The output should be identical to the entries that follow.

Saved entries
Content starts

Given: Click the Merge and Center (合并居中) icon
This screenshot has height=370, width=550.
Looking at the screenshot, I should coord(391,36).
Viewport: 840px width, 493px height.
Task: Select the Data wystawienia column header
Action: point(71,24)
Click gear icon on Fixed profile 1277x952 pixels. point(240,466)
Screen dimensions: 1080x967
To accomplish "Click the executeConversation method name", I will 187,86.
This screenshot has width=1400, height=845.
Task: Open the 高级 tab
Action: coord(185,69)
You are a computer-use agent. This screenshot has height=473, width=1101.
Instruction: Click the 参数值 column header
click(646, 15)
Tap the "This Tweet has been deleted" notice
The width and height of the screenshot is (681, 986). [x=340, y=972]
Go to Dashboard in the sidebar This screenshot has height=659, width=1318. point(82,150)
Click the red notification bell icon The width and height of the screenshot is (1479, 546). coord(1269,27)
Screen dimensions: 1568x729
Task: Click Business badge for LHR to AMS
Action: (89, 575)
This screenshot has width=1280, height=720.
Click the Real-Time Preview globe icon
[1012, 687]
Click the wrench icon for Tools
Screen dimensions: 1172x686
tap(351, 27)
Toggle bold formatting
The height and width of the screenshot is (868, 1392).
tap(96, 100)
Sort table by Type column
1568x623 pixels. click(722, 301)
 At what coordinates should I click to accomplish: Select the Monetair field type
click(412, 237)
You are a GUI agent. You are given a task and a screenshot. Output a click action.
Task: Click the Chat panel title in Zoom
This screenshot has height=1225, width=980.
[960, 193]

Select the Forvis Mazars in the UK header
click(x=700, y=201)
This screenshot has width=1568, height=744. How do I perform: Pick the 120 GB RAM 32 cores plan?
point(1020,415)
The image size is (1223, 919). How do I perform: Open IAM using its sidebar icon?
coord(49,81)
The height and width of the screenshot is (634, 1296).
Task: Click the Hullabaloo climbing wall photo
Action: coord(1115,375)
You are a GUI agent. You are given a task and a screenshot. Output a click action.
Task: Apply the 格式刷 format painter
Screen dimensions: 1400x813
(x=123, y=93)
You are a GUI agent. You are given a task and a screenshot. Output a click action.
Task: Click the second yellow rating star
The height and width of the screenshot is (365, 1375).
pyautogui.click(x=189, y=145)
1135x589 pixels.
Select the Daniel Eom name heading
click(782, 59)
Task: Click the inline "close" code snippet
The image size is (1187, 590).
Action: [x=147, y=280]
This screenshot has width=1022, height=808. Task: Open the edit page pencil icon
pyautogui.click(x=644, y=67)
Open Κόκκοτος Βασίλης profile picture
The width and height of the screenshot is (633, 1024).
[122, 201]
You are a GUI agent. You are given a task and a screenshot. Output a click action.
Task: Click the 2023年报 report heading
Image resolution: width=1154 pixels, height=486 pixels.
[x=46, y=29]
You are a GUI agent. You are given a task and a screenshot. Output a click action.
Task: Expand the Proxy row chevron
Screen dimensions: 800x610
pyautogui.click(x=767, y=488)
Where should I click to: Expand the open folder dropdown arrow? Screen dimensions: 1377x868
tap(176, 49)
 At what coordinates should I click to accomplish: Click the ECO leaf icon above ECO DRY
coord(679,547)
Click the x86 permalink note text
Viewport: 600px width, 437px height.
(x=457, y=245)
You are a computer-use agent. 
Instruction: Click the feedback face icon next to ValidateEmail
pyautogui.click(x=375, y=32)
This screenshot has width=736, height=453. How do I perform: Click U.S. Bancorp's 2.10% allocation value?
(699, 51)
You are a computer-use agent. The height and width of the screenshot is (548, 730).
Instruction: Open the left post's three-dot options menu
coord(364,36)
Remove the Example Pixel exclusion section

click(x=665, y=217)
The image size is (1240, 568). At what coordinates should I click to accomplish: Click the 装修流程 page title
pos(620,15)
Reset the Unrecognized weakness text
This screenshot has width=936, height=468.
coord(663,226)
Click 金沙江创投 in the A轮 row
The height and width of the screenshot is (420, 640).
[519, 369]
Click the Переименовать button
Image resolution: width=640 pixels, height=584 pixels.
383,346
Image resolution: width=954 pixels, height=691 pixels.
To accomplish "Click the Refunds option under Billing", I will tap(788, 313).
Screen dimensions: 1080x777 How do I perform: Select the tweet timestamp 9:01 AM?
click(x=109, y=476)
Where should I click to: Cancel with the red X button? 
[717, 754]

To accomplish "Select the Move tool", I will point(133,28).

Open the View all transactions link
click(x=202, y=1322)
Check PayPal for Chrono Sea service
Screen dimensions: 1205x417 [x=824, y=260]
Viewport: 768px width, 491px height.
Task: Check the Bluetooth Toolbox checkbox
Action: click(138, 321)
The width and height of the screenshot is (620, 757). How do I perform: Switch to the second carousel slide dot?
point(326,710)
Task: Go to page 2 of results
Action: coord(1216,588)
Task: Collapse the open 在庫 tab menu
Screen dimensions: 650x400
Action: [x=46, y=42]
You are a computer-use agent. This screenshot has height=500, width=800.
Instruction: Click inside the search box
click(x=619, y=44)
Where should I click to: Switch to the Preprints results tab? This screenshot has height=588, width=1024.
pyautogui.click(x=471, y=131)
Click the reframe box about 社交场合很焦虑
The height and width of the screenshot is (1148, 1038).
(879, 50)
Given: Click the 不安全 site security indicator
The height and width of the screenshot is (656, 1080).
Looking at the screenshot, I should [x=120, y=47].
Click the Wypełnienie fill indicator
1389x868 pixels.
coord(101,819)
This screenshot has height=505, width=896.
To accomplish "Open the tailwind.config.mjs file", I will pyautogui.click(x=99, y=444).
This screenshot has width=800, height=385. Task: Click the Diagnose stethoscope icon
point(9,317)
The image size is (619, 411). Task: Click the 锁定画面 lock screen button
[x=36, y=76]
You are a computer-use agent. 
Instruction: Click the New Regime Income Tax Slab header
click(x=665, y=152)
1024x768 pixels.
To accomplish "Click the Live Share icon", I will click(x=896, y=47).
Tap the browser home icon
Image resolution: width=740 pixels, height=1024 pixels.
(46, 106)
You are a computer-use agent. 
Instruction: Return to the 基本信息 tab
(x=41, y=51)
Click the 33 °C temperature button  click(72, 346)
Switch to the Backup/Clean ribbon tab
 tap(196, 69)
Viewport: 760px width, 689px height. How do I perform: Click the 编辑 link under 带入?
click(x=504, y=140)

Content ends

| Solved problem |
Given: Click the Merge and Center (合并居中) icon
This screenshot has height=370, width=550.
Looking at the screenshot, I should coord(391,36).
Viewport: 840px width, 493px height.
Task: Select the Data wystawienia column header
Action: point(71,24)
Click gear icon on Fixed profile 1277x952 pixels. point(240,466)
Screen dimensions: 1080x967
To accomplish "Click the executeConversation method name", I will 187,86.
This screenshot has width=1400, height=845.
Task: Open the 高级 tab
Action: coord(185,69)
You are a computer-use agent. This screenshot has height=473, width=1101.
Instruction: Click the 参数值 column header
click(646, 15)
Tap the "This Tweet has been deleted" notice
The width and height of the screenshot is (681, 986). [x=340, y=972]
Go to Dashboard in the sidebar This screenshot has height=659, width=1318. point(82,150)
Click the red notification bell icon The width and height of the screenshot is (1479, 546). coord(1269,27)
Screen dimensions: 1568x729
Task: Click Business badge for LHR to AMS
Action: (89, 575)
This screenshot has width=1280, height=720.
Click the Real-Time Preview globe icon
[1012, 687]
Click the wrench icon for Tools
Screen dimensions: 1172x686
tap(351, 27)
Toggle bold formatting
The height and width of the screenshot is (868, 1392).
tap(96, 100)
Sort table by Type column
1568x623 pixels. click(722, 301)
 At what coordinates should I click to accomplish: Select the Monetair field type
click(412, 237)
You are a GUI agent. You are given a task and a screenshot. Output a click action.
Task: Click the Chat panel title in Zoom
This screenshot has height=1225, width=980.
[960, 193]

Select the Forvis Mazars in the UK header
click(x=700, y=201)
This screenshot has width=1568, height=744. How do I perform: Pick the 120 GB RAM 32 cores plan?
point(1020,415)
The image size is (1223, 919). How do I perform: Open IAM using its sidebar icon?
coord(49,81)
The height and width of the screenshot is (634, 1296).
Task: Click the Hullabaloo climbing wall photo
Action: coord(1115,375)
You are a GUI agent. You are given a task and a screenshot. Output a click action.
Task: Apply the 格式刷 format painter
Screen dimensions: 1400x813
(x=123, y=93)
You are a GUI agent. You are given a task and a screenshot. Output a click action.
Task: Click the second yellow rating star
The height and width of the screenshot is (365, 1375).
pyautogui.click(x=189, y=145)
1135x589 pixels.
Select the Daniel Eom name heading
click(782, 59)
Task: Click the inline "close" code snippet
The image size is (1187, 590).
Action: [x=147, y=280]
This screenshot has width=1022, height=808. Task: Open the edit page pencil icon
pyautogui.click(x=644, y=67)
Open Κόκκοτος Βασίλης profile picture
The width and height of the screenshot is (633, 1024).
[122, 201]
You are a GUI agent. You are given a task and a screenshot. Output a click action.
Task: Click the 2023年报 report heading
Image resolution: width=1154 pixels, height=486 pixels.
[x=46, y=29]
You are a GUI agent. You are given a task and a screenshot. Output a click action.
Task: Expand the Proxy row chevron
Screen dimensions: 800x610
pyautogui.click(x=767, y=488)
Where should I click to: Expand the open folder dropdown arrow? Screen dimensions: 1377x868
tap(176, 49)
 At what coordinates should I click to accomplish: Click the ECO leaf icon above ECO DRY
coord(679,547)
Click the x86 permalink note text
Viewport: 600px width, 437px height.
(x=457, y=245)
You are a computer-use agent. 
Instruction: Click the feedback face icon next to ValidateEmail
pyautogui.click(x=375, y=32)
This screenshot has width=736, height=453. How do I perform: Click U.S. Bancorp's 2.10% allocation value?
(699, 51)
You are a computer-use agent. The height and width of the screenshot is (548, 730).
Instruction: Open the left post's three-dot options menu
coord(364,36)
Remove the Example Pixel exclusion section

click(x=665, y=217)
The image size is (1240, 568). At what coordinates should I click to accomplish: Click the 装修流程 page title
pos(620,15)
Reset the Unrecognized weakness text
This screenshot has width=936, height=468.
coord(663,226)
Click 金沙江创投 in the A轮 row
The height and width of the screenshot is (420, 640).
[519, 369]
Click the Переименовать button
Image resolution: width=640 pixels, height=584 pixels.
383,346
Image resolution: width=954 pixels, height=691 pixels.
To accomplish "Click the Refunds option under Billing", I will tap(788, 313).
Screen dimensions: 1080x777 How do I perform: Select the tweet timestamp 9:01 AM?
click(x=109, y=476)
Where should I click to: Cancel with the red X button? 
[717, 754]

To accomplish "Select the Move tool", I will point(133,28).

Open the View all transactions link
click(x=202, y=1322)
Check PayPal for Chrono Sea service
Screen dimensions: 1205x417 [x=824, y=260]
Viewport: 768px width, 491px height.
Task: Check the Bluetooth Toolbox checkbox
Action: click(138, 321)
The width and height of the screenshot is (620, 757). How do I perform: Switch to the second carousel slide dot?
point(326,710)
Task: Go to page 2 of results
Action: coord(1216,588)
Task: Collapse the open 在庫 tab menu
Screen dimensions: 650x400
Action: [x=46, y=42]
You are a computer-use agent. This screenshot has height=500, width=800.
Instruction: Click inside the search box
click(x=619, y=44)
Where should I click to: Switch to the Preprints results tab? This screenshot has height=588, width=1024.
pyautogui.click(x=471, y=131)
Click the reframe box about 社交场合很焦虑
The height and width of the screenshot is (1148, 1038).
(879, 50)
Given: Click the 不安全 site security indicator
The height and width of the screenshot is (656, 1080).
Looking at the screenshot, I should [x=120, y=47].
Click the Wypełnienie fill indicator
1389x868 pixels.
coord(101,819)
This screenshot has height=505, width=896.
To accomplish "Open the tailwind.config.mjs file", I will pyautogui.click(x=99, y=444).
This screenshot has width=800, height=385. Task: Click the Diagnose stethoscope icon
point(9,317)
The image size is (619, 411). Task: Click the 锁定画面 lock screen button
[x=36, y=76]
You are a computer-use agent. 
Instruction: Click the New Regime Income Tax Slab header
click(x=665, y=152)
1024x768 pixels.
To accomplish "Click the Live Share icon", I will click(x=896, y=47).
Tap the browser home icon
Image resolution: width=740 pixels, height=1024 pixels.
(46, 106)
You are a computer-use agent. 
Instruction: Return to the 基本信息 tab
(x=41, y=51)
Click the 33 °C temperature button  click(72, 346)
Switch to the Backup/Clean ribbon tab
 tap(196, 69)
Viewport: 760px width, 689px height. How do I perform: Click the 编辑 link under 带入?
click(x=504, y=140)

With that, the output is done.